Many ML projects are technically infeasible or poorly scoped.
Many ML projects never make the leap into production, thus getting stuck at the prototype phase.
Many ML projects have unclear success criteria, because of a lack of understanding of the value proposition.
Many ML projects are poorly managed, because of a lack of interest from leadership.
I recently attended the Full-Stack Deep Learning Bootcamp in the UC Berkeley campus, which is a wonderful course that teaches full-stack production deep learning. One of the lectures delivered by Josh Tobin provided a solid introduction of how machine learning should be started and structured throughout its lifecycle on a technical level, but also on a business side level. I learned a ton on how to tackle a machine learning project, from requirements and planning to an assessment of your results in a professional setup. In this blog post, I would like to share the 5 steps that you can use to set up your projects up for success, as a courtesy of Josh’s lecture.
1 — Understand The Project Lifecycle
It’s important to understand what constitutes all of the activities in a machine learning project. Typically speaking, there are 4 major phases:
Phase 1 — Project Planning and Project Setup: At this phase, we want to decide the problem to work on, determine the requirements and goals, as well as figure out how to allocate resources properly.

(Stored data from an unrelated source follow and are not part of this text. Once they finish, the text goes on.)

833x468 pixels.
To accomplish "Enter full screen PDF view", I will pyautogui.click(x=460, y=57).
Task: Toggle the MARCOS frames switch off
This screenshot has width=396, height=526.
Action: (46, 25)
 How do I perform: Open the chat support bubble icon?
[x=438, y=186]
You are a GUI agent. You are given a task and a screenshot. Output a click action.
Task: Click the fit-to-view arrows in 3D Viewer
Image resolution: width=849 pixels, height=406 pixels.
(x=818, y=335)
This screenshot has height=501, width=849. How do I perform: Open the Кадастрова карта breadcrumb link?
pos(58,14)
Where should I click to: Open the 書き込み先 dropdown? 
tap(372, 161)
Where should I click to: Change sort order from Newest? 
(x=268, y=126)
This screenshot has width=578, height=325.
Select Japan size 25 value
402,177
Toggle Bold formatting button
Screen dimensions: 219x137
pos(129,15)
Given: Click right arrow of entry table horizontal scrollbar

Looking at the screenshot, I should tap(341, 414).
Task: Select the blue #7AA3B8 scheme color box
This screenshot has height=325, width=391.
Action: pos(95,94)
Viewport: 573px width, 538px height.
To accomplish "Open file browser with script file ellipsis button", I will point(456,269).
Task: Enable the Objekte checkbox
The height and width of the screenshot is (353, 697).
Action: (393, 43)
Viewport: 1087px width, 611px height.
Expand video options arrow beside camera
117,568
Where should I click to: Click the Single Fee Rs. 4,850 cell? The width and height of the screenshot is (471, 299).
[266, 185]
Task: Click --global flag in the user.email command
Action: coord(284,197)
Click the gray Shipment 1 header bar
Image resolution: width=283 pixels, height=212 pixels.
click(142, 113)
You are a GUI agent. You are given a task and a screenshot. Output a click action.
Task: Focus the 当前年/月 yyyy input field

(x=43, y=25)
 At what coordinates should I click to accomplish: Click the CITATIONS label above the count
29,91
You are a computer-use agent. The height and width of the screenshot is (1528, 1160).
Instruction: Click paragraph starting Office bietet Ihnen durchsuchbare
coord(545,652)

Phase 2 — Data Collection and Labeling: At this phase, we want to collect training data (images, text, tabular, etc.) and potentially annotate them with ground truth, depending on the specific sources where they come from. We may find that it’s too hard to get the data, or it might be easier to label for a different task. If that’s the case, go back to phase 1.
Phase 3 — Model Training and Model Debugging: At this phase, we want to implement baseline models quickly, find and reproduce state-of-the-art methods for the problem domain, debug our implementation, and improve the model performance for specific tasks. We may realize that we need to collect more data or that data labeling is unreliable (thus go back to phase 2). Or we may realize that the task is too hard and there is a tradeoff between project requirements (thus go back to phase 1).
Phase 4 — Model Deploying and Model Testing: At this phase, we want to pilot the model in a constrained environment (i.e., in the lab), write tests to prevent regressions, and roll the model into production. We may see that the model doesn’t work well in the lab, so we want to keep improving the model’s accuracy (thus go back to phase 3). Or we may want to fix the mismatch between training data and production data by collecting more data and mining hard cases (thus go back to phase 2). Or we may find out that the metric picked doesn’t actually drive downstream user behavior and/or performance in the real world isn’t great. In such situations, we want to revisit the metrics and requirements of the projects (thus go back to phase 1).
2 — Know Which Projects Are Of High Priority
The next thing is to assess the feasibility and impact of your projects. The picture to your left shows a general framework for prioritizing projects. In other words, we want to build projects with high impact and high feasibility (aka, low cost).
High Impact — In the book “Prediction Machines,” the authors (Ajay Agrawal, Joshua Gans, and Avi Goldfarb) come up with a nice mental model on the economics of Artificial Intelligence: As AI reduces the cost of prediction and prediction is central for decision making, cheap prediction would be universal for problems across business domains. Therefore, you should look for projects where cheap predictions will have a huge business impact.
High Feasibility — In his popular blog post “Software 2.0,” Andrej Karpathy contrasts software 1.0 (traditional programs with explicit instructions) and software 2.0 (humans specify goals and the algorithm searches for a program that works). Software 2.0 programmers work with datasets, which get compiled via optimization — which works better, more general, and less computationally expensive. Therefore, you should look for complicated rule-based software where we can learn the rules instead of programming them.
In short, you need to remember 2 key points:
To find machine learning problems with high impact, you must look for complex parts of your pipeline and places where cheap prediction is valuable.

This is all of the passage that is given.